A existência de tantos bolsonaristas — ou seja, pessoas que incensam, seguem e defendem um psicopata mentiroso, medíocre e perverso — é um fenômeno surpreendente para quem achava, como eu, que o Brasil já tinha chegado a um grau razoável de desenvolvimento para não se enredar novamente nessas fraudes políticas que se abatem sobre o país a intervalos regulares.

E parece que o ciclo não acabou: a sociedade está novamente disposta a eleger um demagogo mentiroso que sempre esteve mais para chefe de gangue do que para estadista reformador. É o que deduzo das pesquisas eleitorais.

Será que tenho de chegar à conclusão de que a deseducação estrutural, a ignorância pura e simples e a total falta de senso — o que junta no mesmo saco bolsonaristas e lulistas, explorados pelos oportunistas de plantão—  estão muito mais presentes na sociedade do que se poderia imaginar?

Olhando para cima, é exatamente o que se assiste na maior potência econômica do planeta, praticamente paralisada por antivacinais e trumpistas true believers. Como uma sociedade supostamente desenvolvida pode emburrecer de repente?

No nosso caso, o fenômeno pode também ser atribuído à existência de elites predatórias que se apoiam em mavericks eleitorais para extrairem ainda mais recurso coletivos. Foi exatamente o que sucedeu com a emergência de lulistas e bolsonaristas, sendo que o segundo “salvador” é, na verdade, um destruidor de instituições, como de quaisquer outros padrões civilizatórios. 

Lula pertence à categoria dos populistas tradicionais da AL, que mantêm seus países num atraso que eles não merecem.

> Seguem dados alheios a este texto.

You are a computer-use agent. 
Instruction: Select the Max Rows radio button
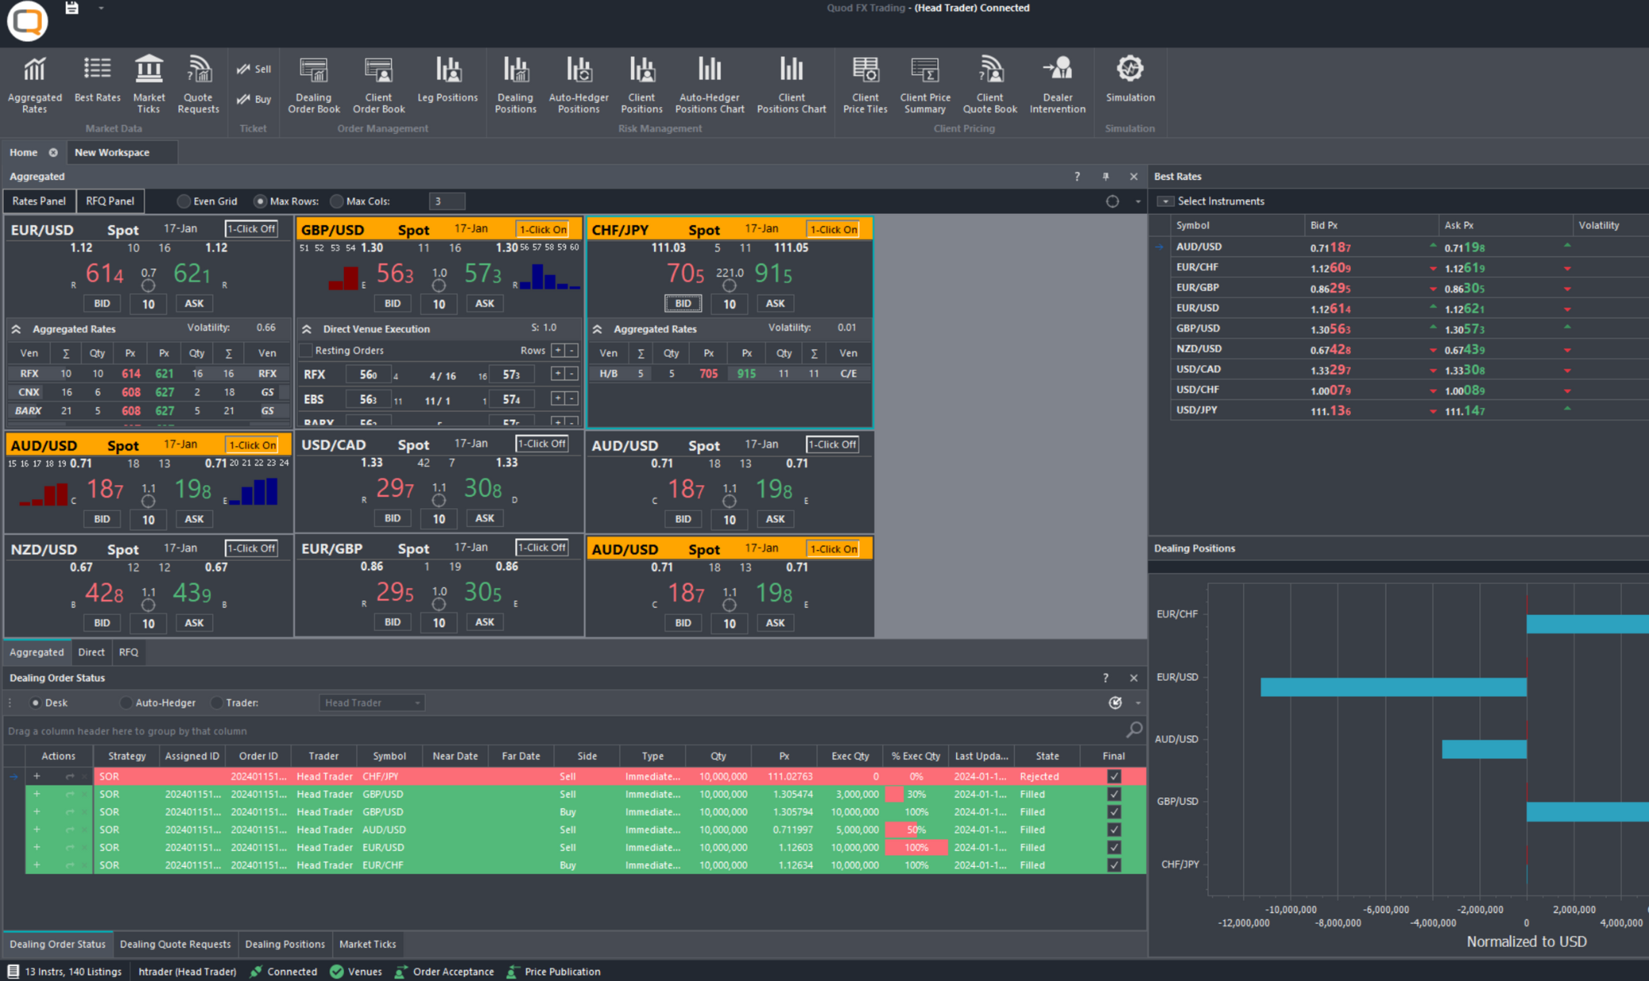click(x=260, y=200)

Já Bolsonaro pertence ao pequeno grupo de psicopatas capazes de destruir um país na perseguição de miragens impossíveis, como foi o caso de um Hitler. Mas o Brasil não é obviamente uma potência econômica para destruir junto outros países: o mal fica contido nas fronteiras nacionais.

Lula é um Perón de botequim. Bolsonaro é apenas uma contrafação medíocre e estúpida de um Hitler de circo. Pena que tantos militares e capitalistas o apoiaram, por puro oportunismo, como também o fazem os politicos profissionais. Essas três categorias de atores políticos são os verdadeiros responsáveis pela desgraça do Brasil atual, e são eles que podem trazer de volta o demagogo mafioso que promete salvar o Brasil da atual desgraça. 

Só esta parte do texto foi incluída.